La riforma delle pensioni a 64 anni è approvata nella sostanza, mentre la domanda di referendum è respinta. È la sentenza del Consiglio Costituzionale, presieduto dall’ex primo ministro socialista Laurent Fabius. «La decisione dei saggi è una bomba sociale, come benzina per l’Atto II della protesta –avverte Anna Maria Merlo sul Manifesto-. Più di 130 manifestazioni erano in corso ieri pomeriggio in tutta la Francia, in attesa del Consiglio Costituzionale. Alla comunicazione della decisione, le piazze sono esplose, con alcuni scontri in serata in varie città e repressione della polizia».
Per il referendum presentato dalla sinistra resta aperto uno spiraglio: una seconda domanda di referendum è stata presentata giovedì, giuridicamente redatta meglio della prima, il Consiglio Costituzionale ha fatto sapere che la decisione sarà resa nota il 3 maggio prossimo.
La prima ministra, Elisabeth Borne, prova inutilmente a gettare acqua sul fuoco ben sapendo che a ulteriore esplodere della crisi, la prima testa a cadere sarebbe la sua. «Né vincitori né vinti, il testo di legge arriva alla fine del processo democratico», e qui inciampa nella presa in giro col voto parlamentare impedito. Da destra istituzionale invece sostegno alla presidenza: «Macron dovrebbe promulgare la legge in tempi brevissimi».
I sindacati hanno fatto sapere che non andranno a nessuna «riunione con l’esecutivo prima del giorno della Festa del lavoro e sostengono ‘azioni e scioperi’ decisi localmente nell’immediato. Il rifiuto della pensione a 64 anni resta radicale». La condizione posta dai sindacati resta la non promulgazione della legge: ipotesi irrealistica, salvo che il presidente non ripresenti il testo di legge all’Assemblée nationale per una nuova discussione e un voto. Poco meno che delle dimissioni.
Il consiglio Costituzionale ha comunque sottolineato il «carattere inabituale dell’utilizzazione di vari articoli della Costituzione per arrivare all’approvazione della riforma», precisa Filippo Ortona. Tempo dei dibattiti strangolato, approvazione al Senato per passare con un solo voto, bloccato il voto all’Assemblée nationale.

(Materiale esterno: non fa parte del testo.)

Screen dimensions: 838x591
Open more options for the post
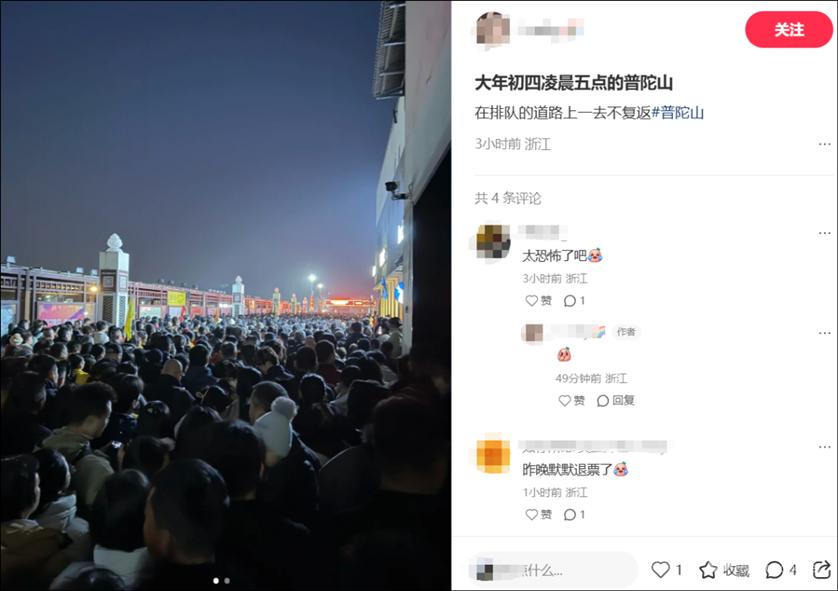(x=825, y=144)
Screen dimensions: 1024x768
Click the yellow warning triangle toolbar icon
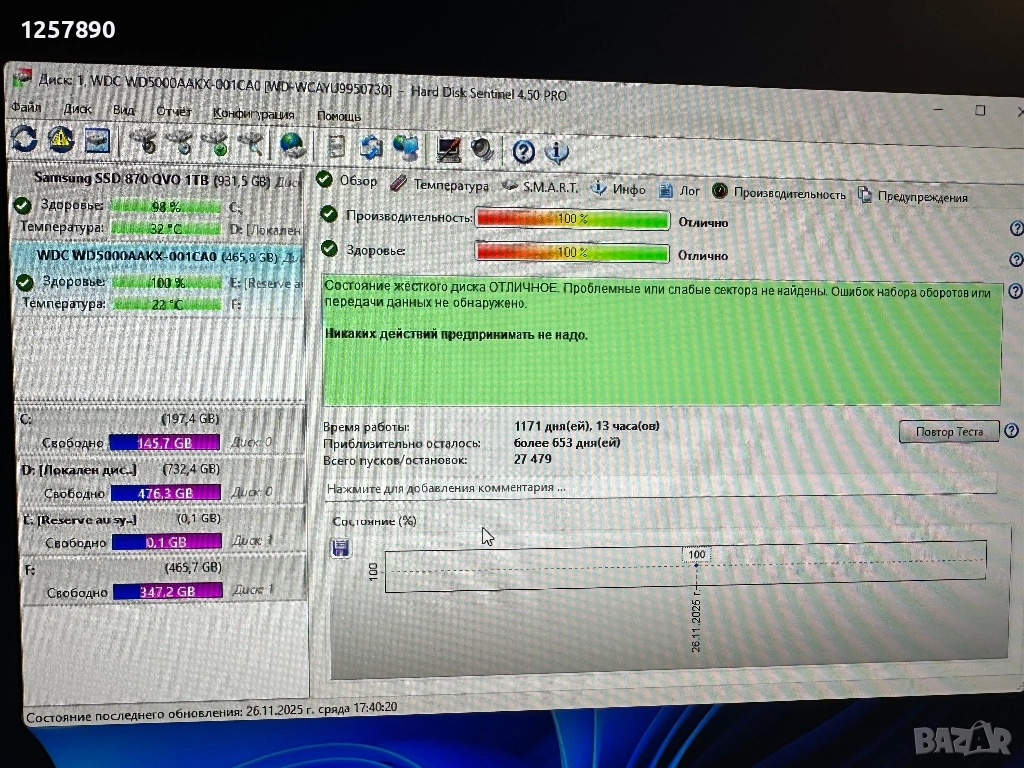pyautogui.click(x=60, y=141)
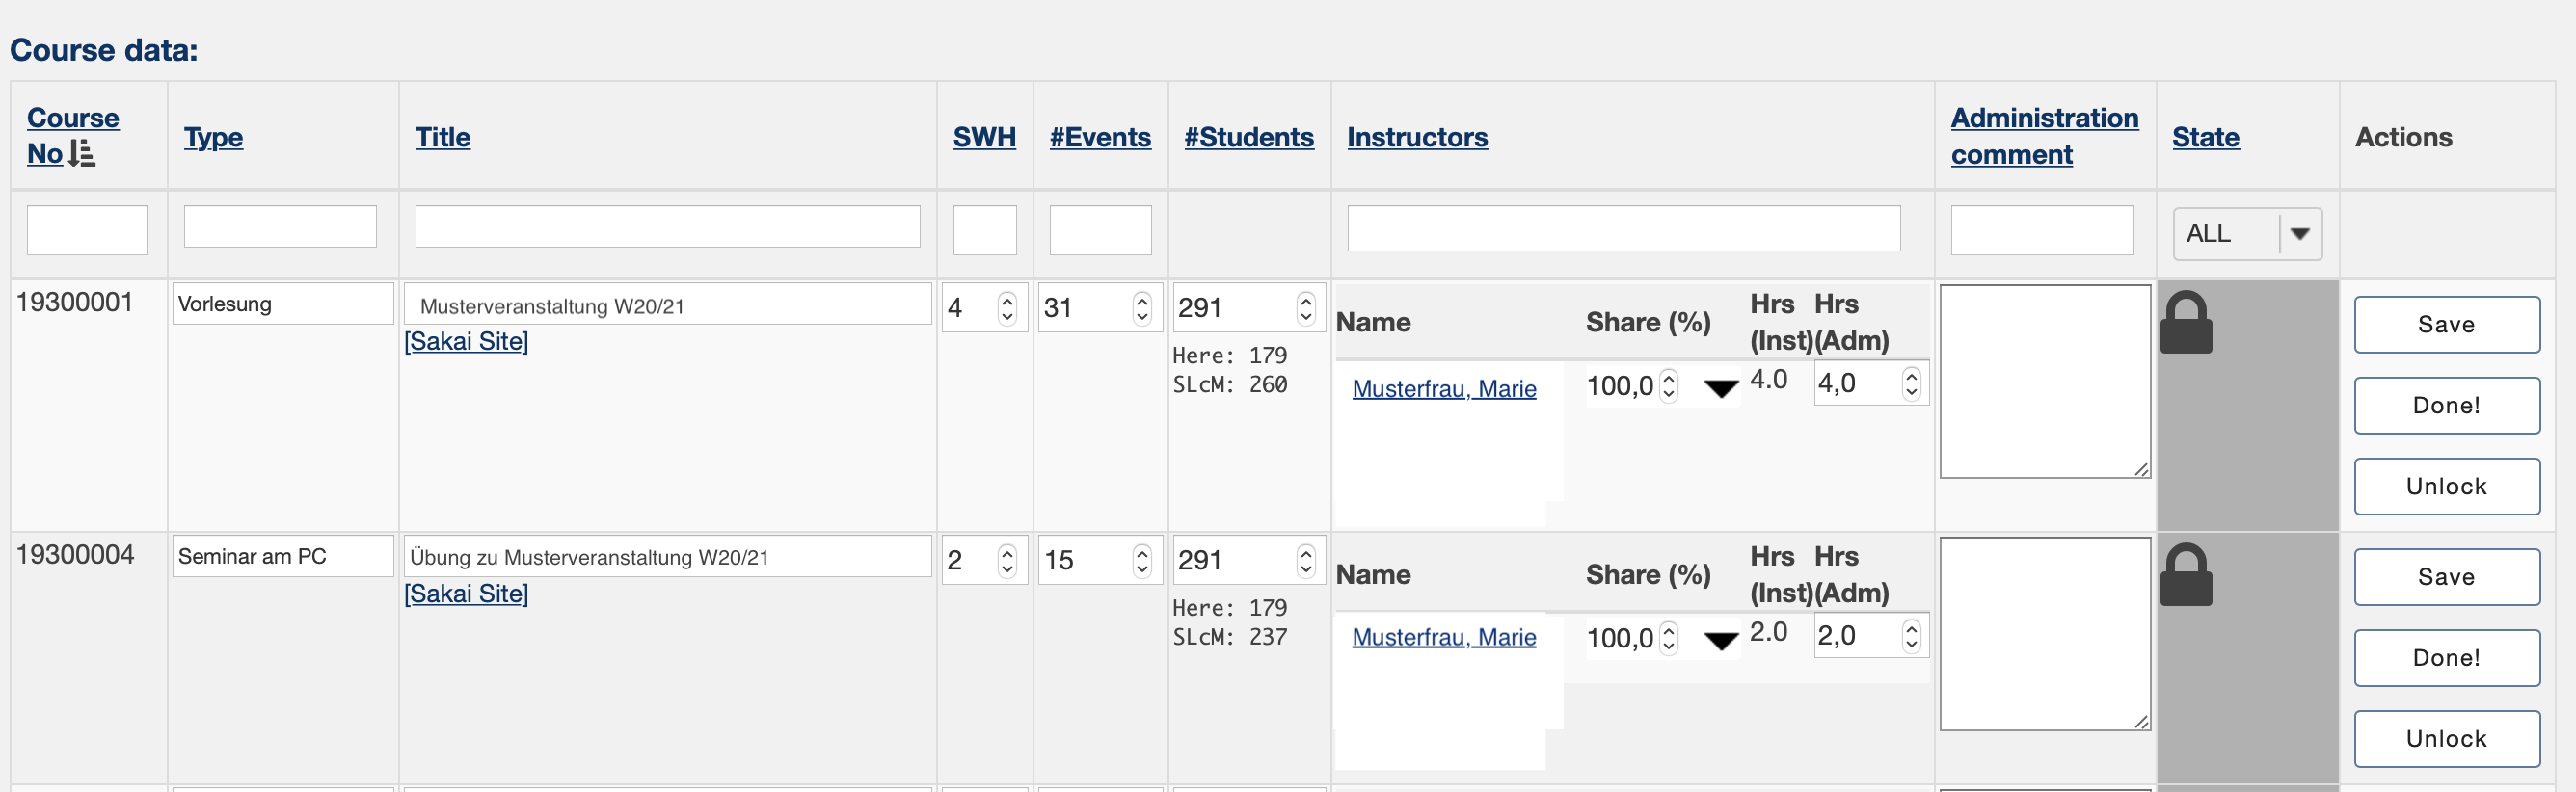This screenshot has height=792, width=2576.
Task: Sort table by Title column header
Action: click(x=442, y=137)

Cortei spontanei nella notte, cumuli di spazzatura dati alle fiamme, cassonetti rovesciati, barricate improvvisate e interventi muscolari della polizia con la ‘famigerata Brav-M’ in azione. Nel giorno del verdetto dei «saggi» Parigi ribolle di rabbia, giovane soprattutto. «Al Consiglio [costituzionale] ci stanno dei vecchi borghesi / che decidono al posto tuo», canta la folla sotto gli ombrelli, riunita nel piazzale davanti al comune di Parigi, in quella ch’era anticamente chiamata place de Grève, dove si scaricava la sabbia, e da dove viene il termine francese per la parola «sciopero».

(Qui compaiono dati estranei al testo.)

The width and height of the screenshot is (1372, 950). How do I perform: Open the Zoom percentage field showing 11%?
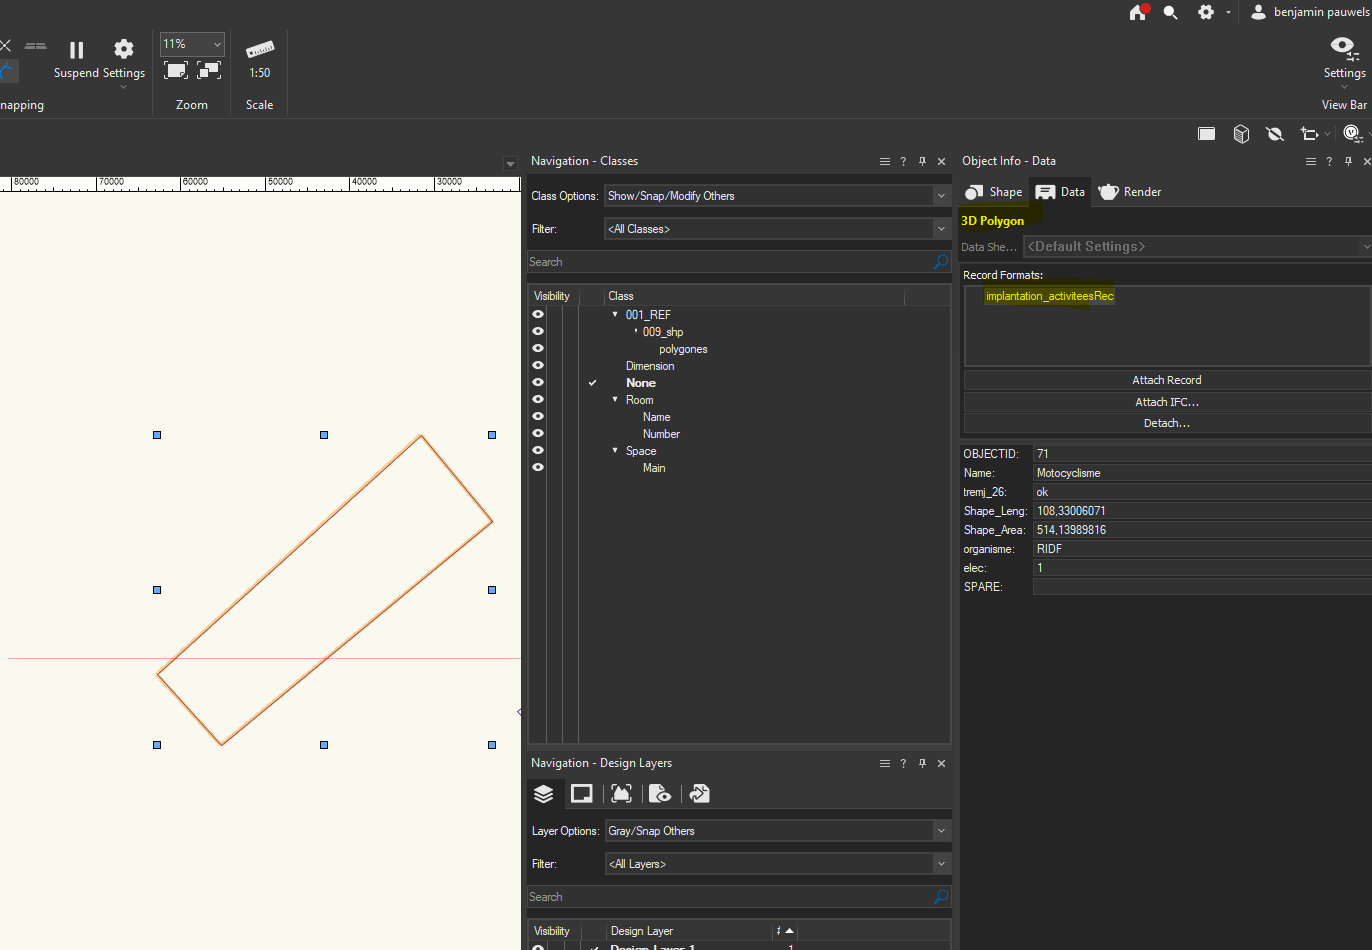(x=190, y=43)
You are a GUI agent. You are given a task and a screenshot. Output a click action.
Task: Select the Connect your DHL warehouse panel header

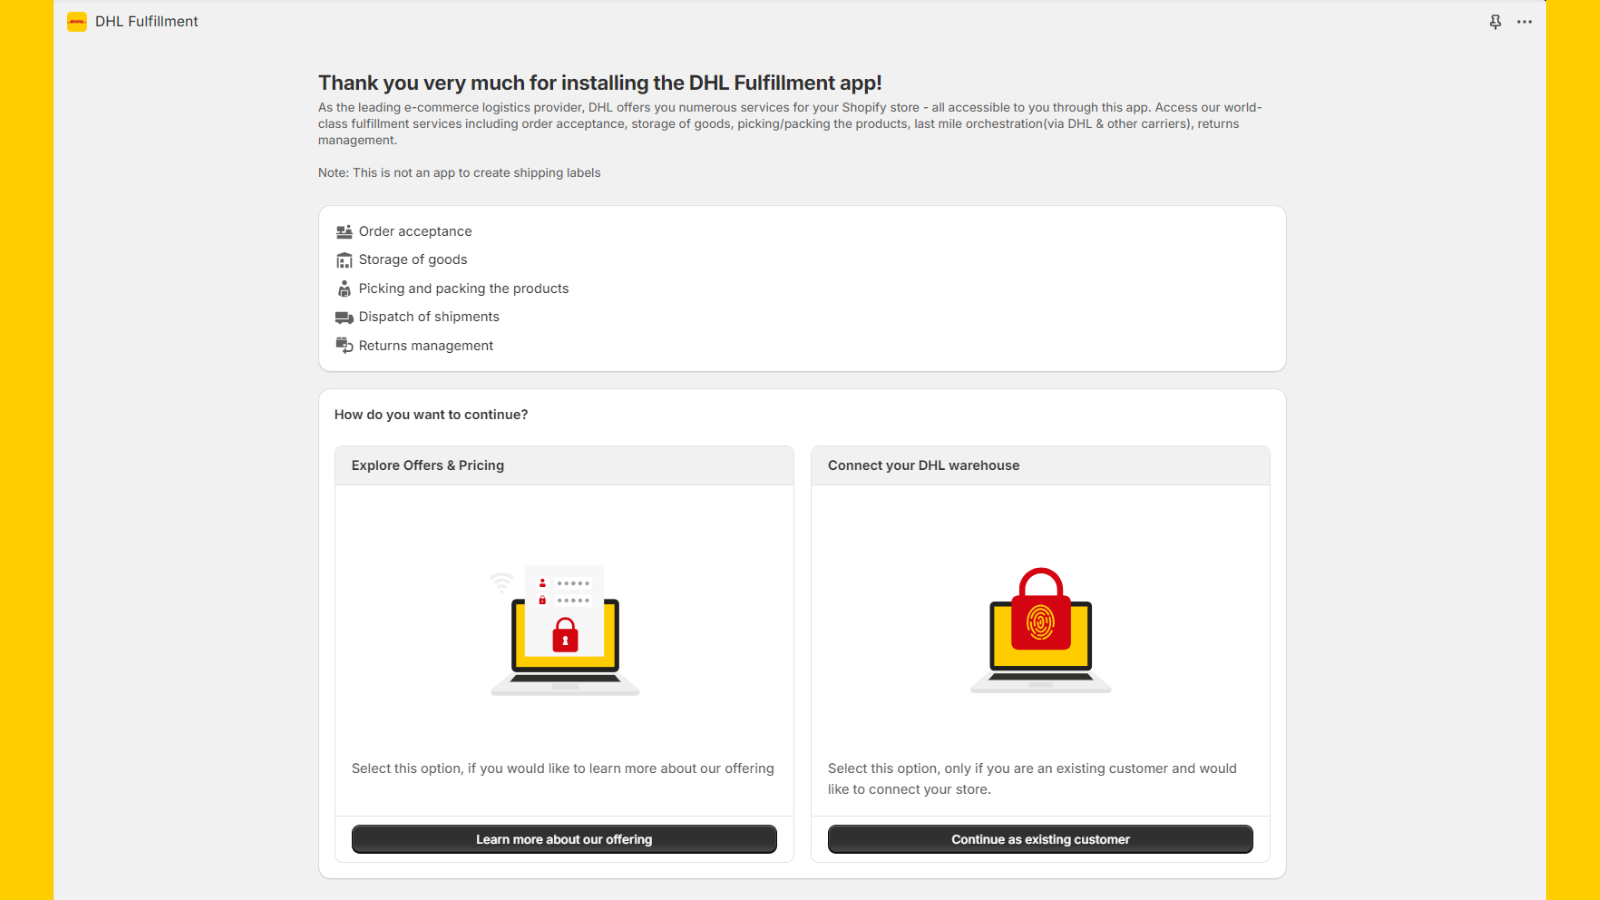point(923,465)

Le migliaia di manifestanti accorsi all’appello dell’intersindacale sembra non si aspettassero niente di diverso dal verdetto del Consiglio costituzionale che ha dato il via libera alla riforma delle pensioni di Macron.
«Nessuna sorpresa» per l’annuncio dei cosiddetti ‘saggi’. «Più che saggi sono dei vecchi destri che decidono per milioni di persone». «Nessuno vuole questa riforma. C’era una crisi sociale, sfociata in una crisi democratica, e ora siamo ben avviati verso una crisi di regime». «La classe operaia francese s’è svegliata e ora tutto il mondo ci guarda. Puoi scommetterci che non lasciamo perdere». Davanti agli uffici della mairie de Paris, la distanza tra la piazza e le istituzioni francesi non è mai sembrata così siderale.
«È da gennaio che facciamo scioperi, blocchi, azioni, cortei… Alcuni di noi sono a 25 giorni di sciopero, che sono un sacco di soldi in meno in busta paga, senza contare la fatica. Teniamo il movimento da mesi, i nervi sono tesi come non mai. E quando si sta coi nervi tesi, eh, può succedere che accada il débordement…». Déborder, tracimare, la parola è ora sulla bocca di tutti.